When not to use return by value:

  • When returning a built-in array or pointer (use return by address)
  • When returning a large struct or class (use return by reference)

Return by address

Returning by address involves returning the address of a variable to the caller. Similar to pass by address, return by address can only return the address of a variable, not a literal or an expression (which don’t have addresses). Because return by address just copies an address from the function to the caller, return by address is fast.

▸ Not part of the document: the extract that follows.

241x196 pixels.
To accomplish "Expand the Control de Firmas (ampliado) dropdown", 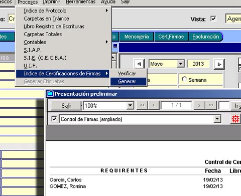I will (217, 119).
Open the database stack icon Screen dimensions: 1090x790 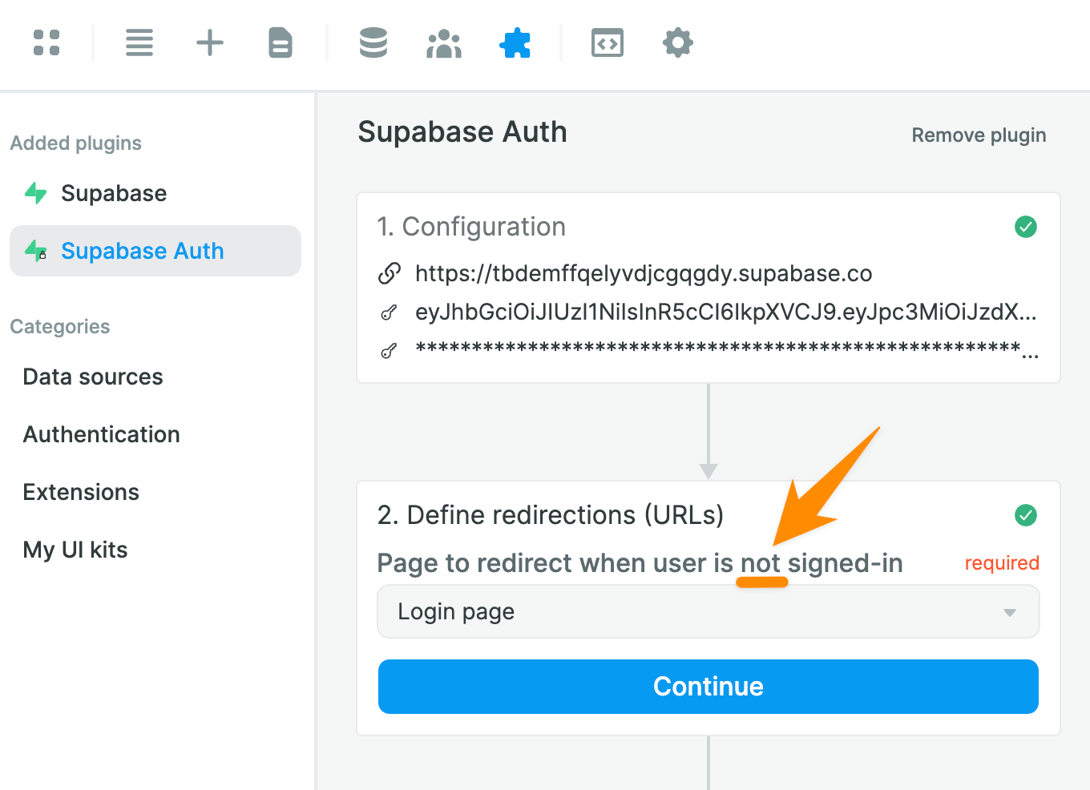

However, return by address has one additional downside that return by value doesn’t -- if you try to return the address of a variable local to the function, your program will exhibit undefined behavior. Consider the following example:

int* doubleValue(int x)
{
    int value{ x * 2 };
    return &value; // return value by address here
} // value destroyed here

As you can see here, value is destroyed just after its address is returned to the caller. The end result is that the caller ends up with the address of non-allocated memory (a dangling pointer), which will cause problems if used. This is a common mistake that new programmers make. Many newer compilers will give a warning (not an error) if the programmer tries to return a local variable by address -- however, there are quite a few ways to trick the compiler into letting you do something illegal without generating a warning, so the burden is on the programmer to ensure the pointer they are returning will point to a valid variable after the function returns.

Return by address was often used to return dynamically allocated memory to the caller:

int* allocateArray(int size)
{
    return new int[size];
}

int main()
{
    int* array{ allocateArray(25) };

    // do stuff with array

    delete[] array;
    return 0;
}

This works because dynamically allocated memory is not destroyed at the end of the block in which it is allocated, so that memory will still exist when the address is returned back to the caller. Keeping track of manual allocations can be difficult. Separating the allocation and deletion into different functions makes it even harder to understand who’s responsible for deleting the resource or if the resource needs to be deleted at all. Smart pointers (covered later) and types that clean up after themselves should be used instead of manual allocations.

When to use return by address:

  • When returning dynamically allocated memory and you can’t use a type that handles allocations for you
  • When returning function arguments that were passed by address

When not to use return by address:

  • When returning variables that were declared inside the function or parameters that were passed by value (use return by value)
  • When returning a large struct or class that was passed by reference (use return by reference)

Return by reference

Similar to return by address, values returned by reference must be variables (you should not return a reference to a literal or an expression that resolves to a temporary value, as those will go out of scope at the end of the function and you’ll end up returning a dangling reference). When a variable is returned by reference, a reference to the variable is passed back to the caller. The caller can then use this reference to continue modifying the variable, which can be useful at times. Return by reference is also fast, which can be useful when returning structs and classes.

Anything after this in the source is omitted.